We bid farewell to Christophe, who kindly dropped us at Louis Roederer. The entry hall looks like the Auckland museum with wall to wall marble and a sculpted bust of Tsar Alexandra the 2nd (the raison d'etre of Cristal). There we met up with Nash Jack and his wife Api, the winners of our 2015 Louis Roederer Xmas promotion. It was sheer coincidence they were there at the same time as we were, so it was great to be able share this memorable lunch with fellow Kiwis. It didn't hurt that Nash was an ex-rugby player who'd played with many of the greats, so he had some very entertaining stories punctuated by punches. Our host Maria, a Spanish woman who married a French man, looked a little unsettled as we told tales of our violent national sport but maintained her composure throughout!

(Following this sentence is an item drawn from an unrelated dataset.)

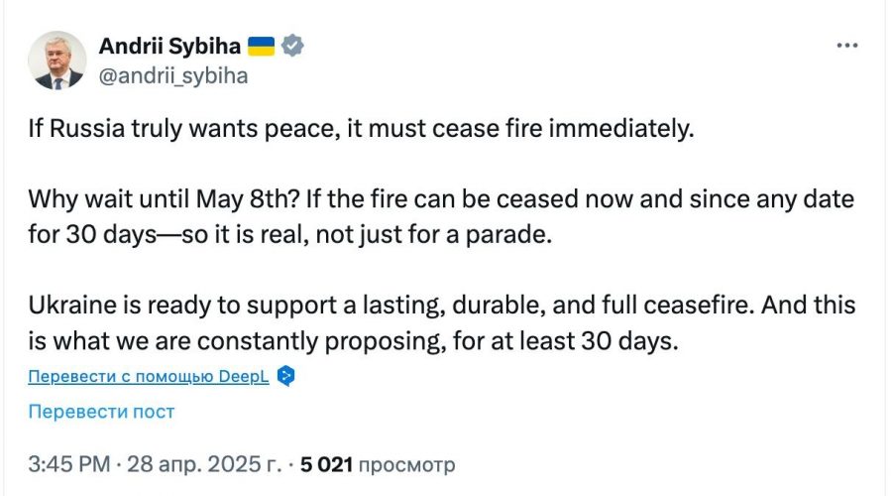Open the @andrii_sybiha handle link
Viewport: 892px width, 496px height.
coord(173,75)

We were received in a large formal lounge, the very definition of palatial opulence where we sipped on Louis Roederer Brut Premier and chatted with our hosts Thierry and Maria. We then moved through to the formal dining room, the table laid out with gold cutlery and a magnum of Cristal 2002 cooling on the hearth. The food was simply divine, and the Roederer flowed freely (from magnums at all times). 3 hours passed in the blink of an eye and before we knew it we were reclining in the formal lounge again, sipping Ramos Pinto 20-year-old Tawny Port, wondering how we could move into the family's apartment upstairs so this day could never end.

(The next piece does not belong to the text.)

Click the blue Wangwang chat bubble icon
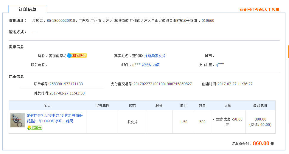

We all wandered down to the train station afterwards and said goodbye to Nash and Api. They were off to Wales the next day to catch up with Nash's old rugby mates so I hope Api managed to find that special dress or shoes by way of compensation!
Dinner that evening was always going to be somewhat anti-climactic, a nice bottle of Leoville Poyferre, joined by some good service and fairly average food at the Flo Brasserie. By the time we were out the door, we were all feeling the weight of 2 weeks constant travelling, and a good night's sleep was in order.